Last year we wrote about what happened to Elaine Riddick. The 61-year-old woman was raped at age 13 and became pregnant. The state of North Carolina labeled her feeble-minded and promiscuous and talked her illiterate grandmother into consenting to sterilize her. At age 14, Riddick couldn’t have anymore babies and didn’t find out until she was 19 and married.

In light of the Planned Parenthood aborted-baby selling scandal, WORLD did a cover story on Riddick, who the magazine reported was horrified by the Center for Medical Progress’s videos. An excerpt:

Her forced sterilization wasn’t an isolated incident. From the 1930s to 1970s, officials from government agencies and eugenics boards across 33 states ordered sterilization for at least 60,000 men, women, and children deemed undesirable or unfit.

Reasons ranged from family poverty to a sweeping, ill-defined category of “feeble-mindedness” that ensnared victims of both below-average and above-average intelligence. Eugenics literature decried the idea of these “morons” bearing children.

The plan behind eugenics—driven by Charles Darwin’s theory of natural selection (also known as survival of the fittest)—was simple and chilling: Eliminate certain future problems by eliminating certain future people.

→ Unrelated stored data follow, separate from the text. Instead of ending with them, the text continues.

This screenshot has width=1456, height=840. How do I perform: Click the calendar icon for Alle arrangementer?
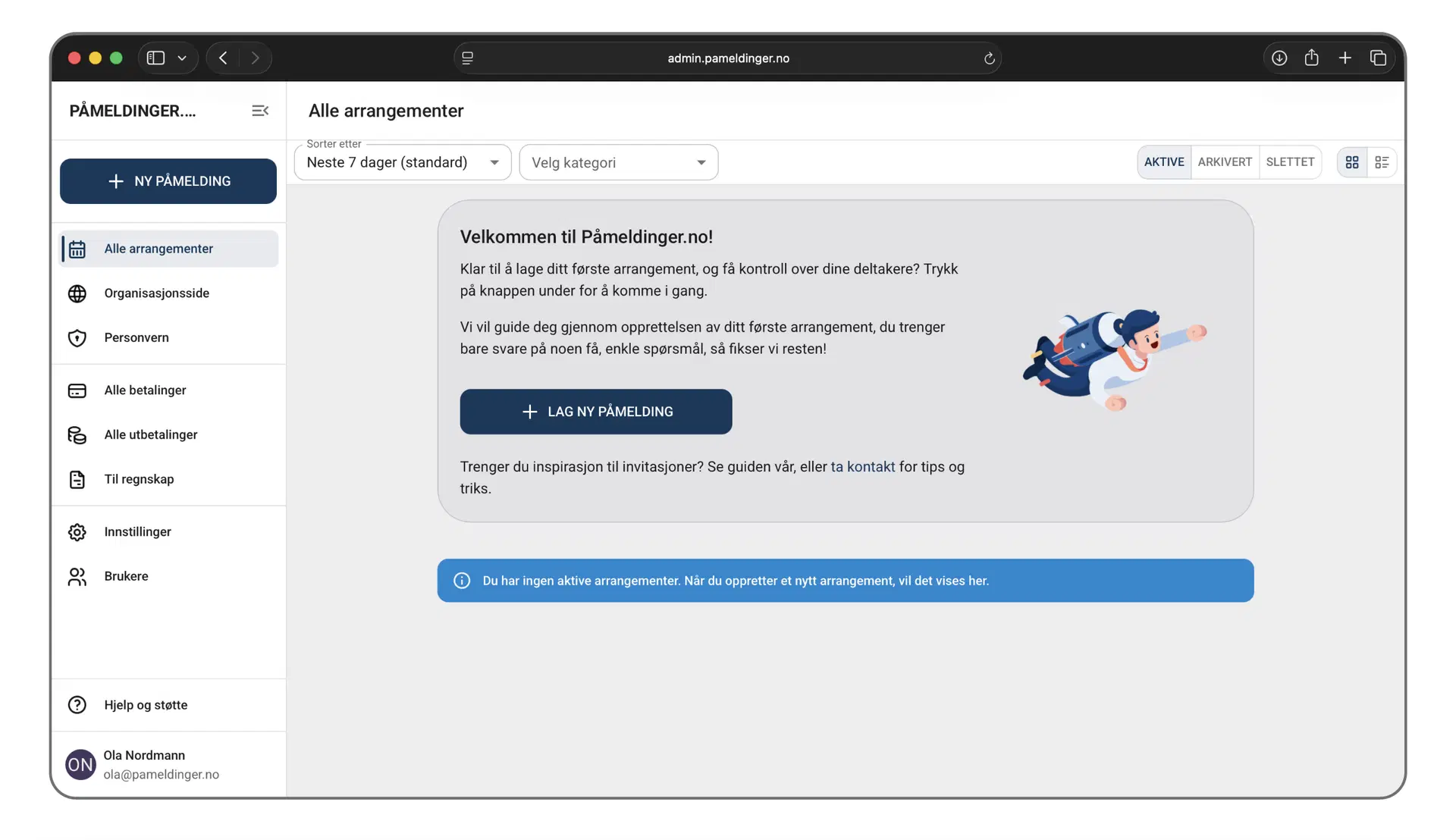77,249
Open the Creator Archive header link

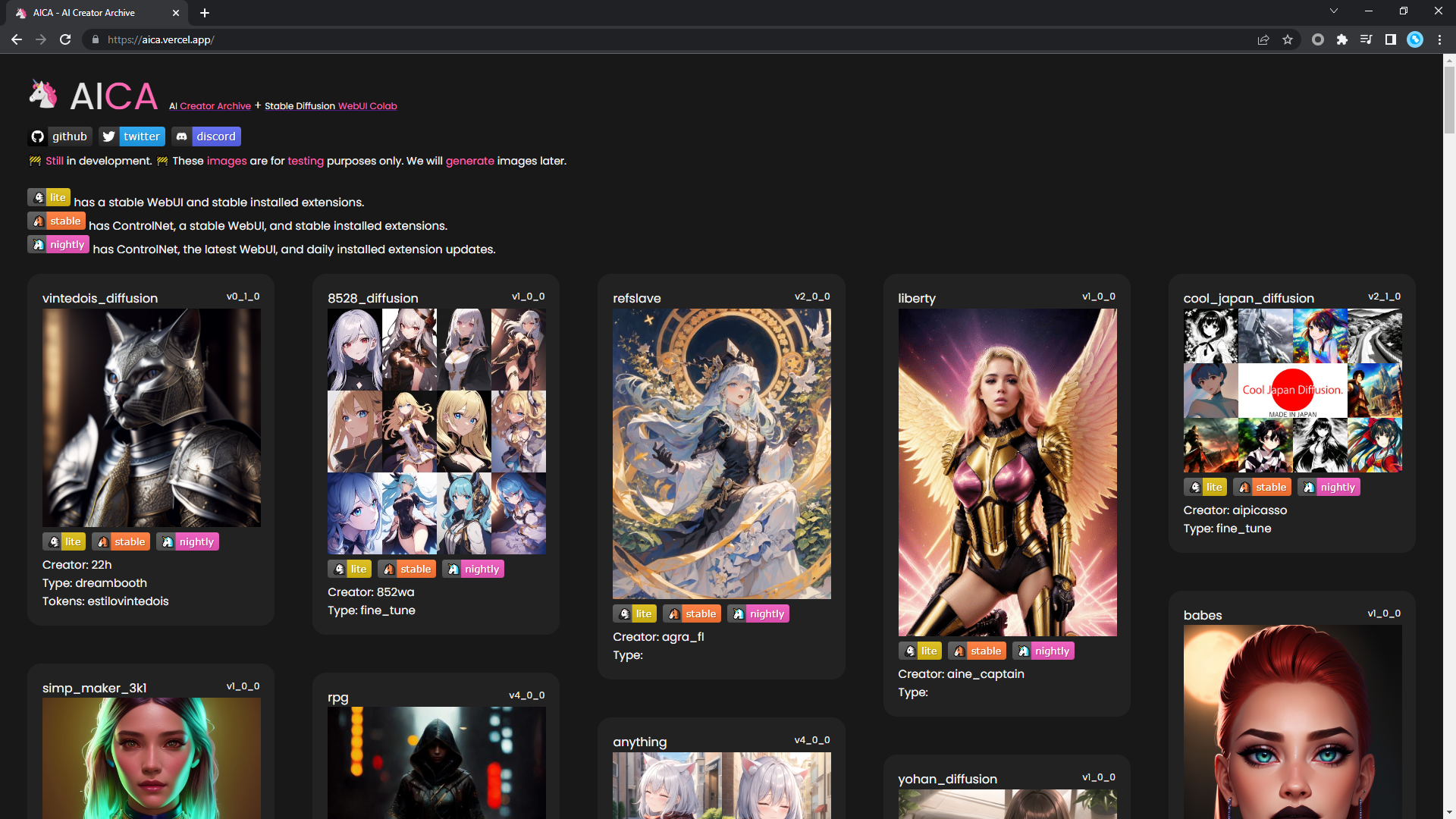[x=215, y=106]
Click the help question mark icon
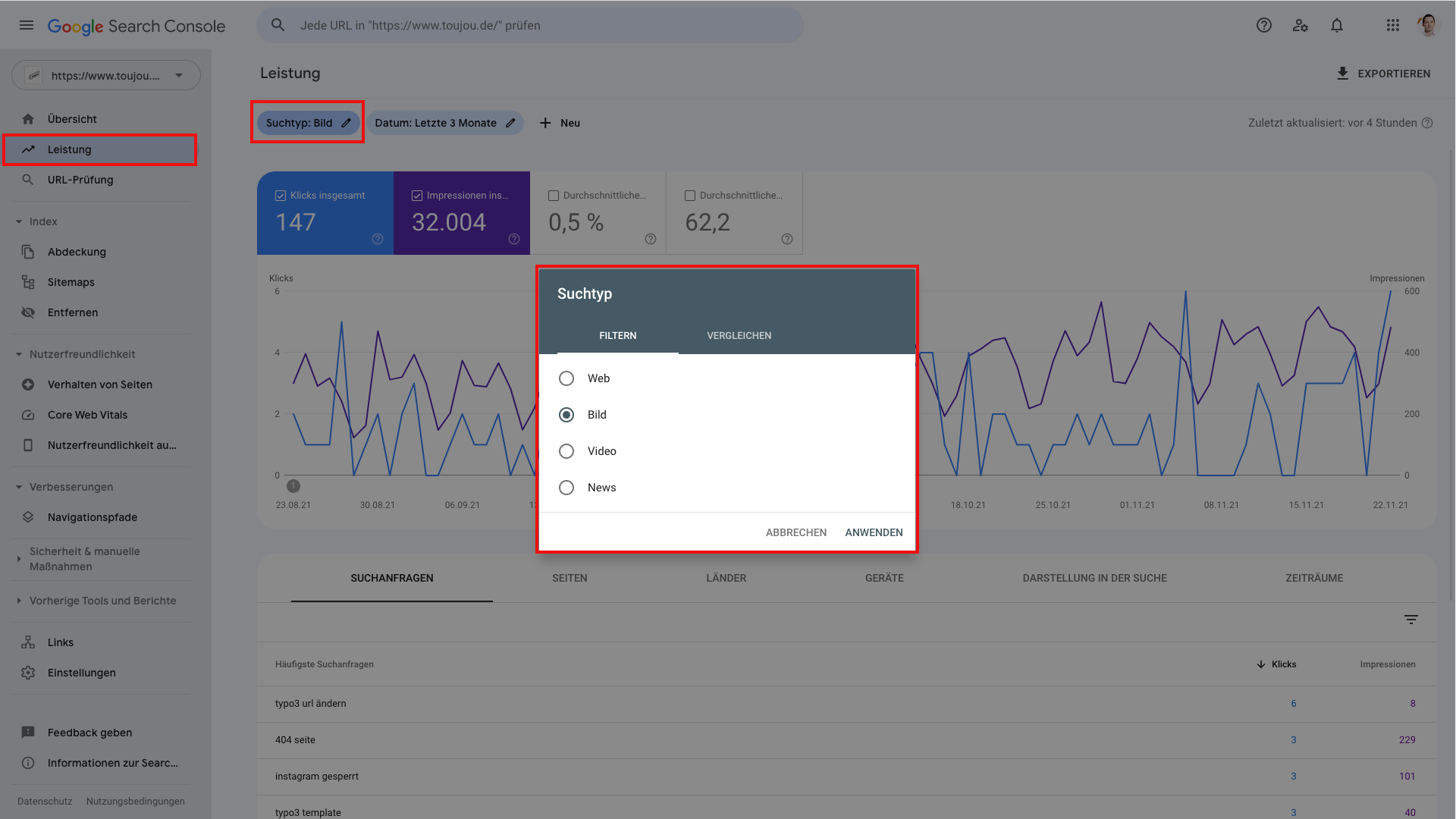Screen dimensions: 1456x819 pos(1263,25)
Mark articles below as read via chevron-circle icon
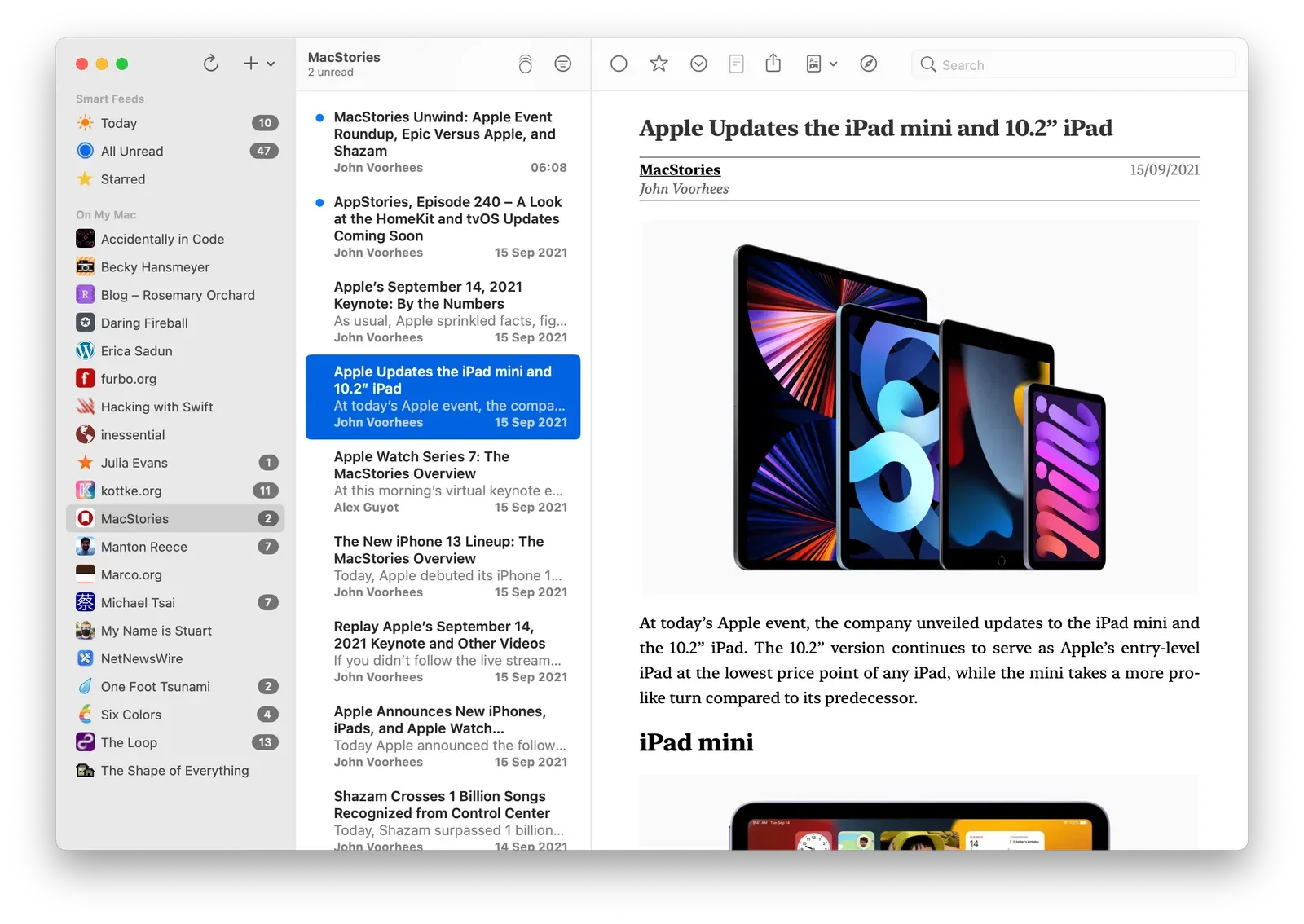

The article provides a brief history of Margaret Sanger’s eugenics vision of lowering the birth rate among the “unfit” through sterilization. 

Sanger quoted eugenicist and botanist Luther Burbank’s offensive propaganda claiming lower classes are “weeds” to be eliminated. She condemned charitable efforts to help the poor and needy, lamenting the perpetuation of “undesirables,” and calling such people “this dead weight of human waste.” In her book The Pivot of Civilization, Sanger wrote, “When we realize that each feeble-minded person is a potential source of endless progeny of defect, we prefer the policy of immediate sterilization, of making sure that parenthood is absolutely prohibited to the feeble-minded.”…By 1927, the U.S. Supreme Court agreed.

But abortion advocates don’t care about the legacy. Protect the right to kill “it” at all costs. In the “civilized” U.S., women may have the voiceless and vulnerable unborn life inside them vacuumed out if the pregnancy is inconvenient or otherwise unwanted.

That Riddick couldn’t have more babies broke down her marriage. She still lives with what happened to her. She said this about the Planned Parenthood undercover videos: “It’s as if those babies didn’t have the right to live, and I didn’t have the right to bear children. And there is a connection, whether you’re killing a baby or killing a woman’s womb … I don’t think anyone is qualified to decide who should live and who should give birth.”

Riddick said she’s glad the state couldn’t legally kill the baby she did conceive. Sterilizing someone without his or her knowledge and consent? Cruel. Evil. Treating people like animals. This is the abortion industry’s and Sanger’s legacy.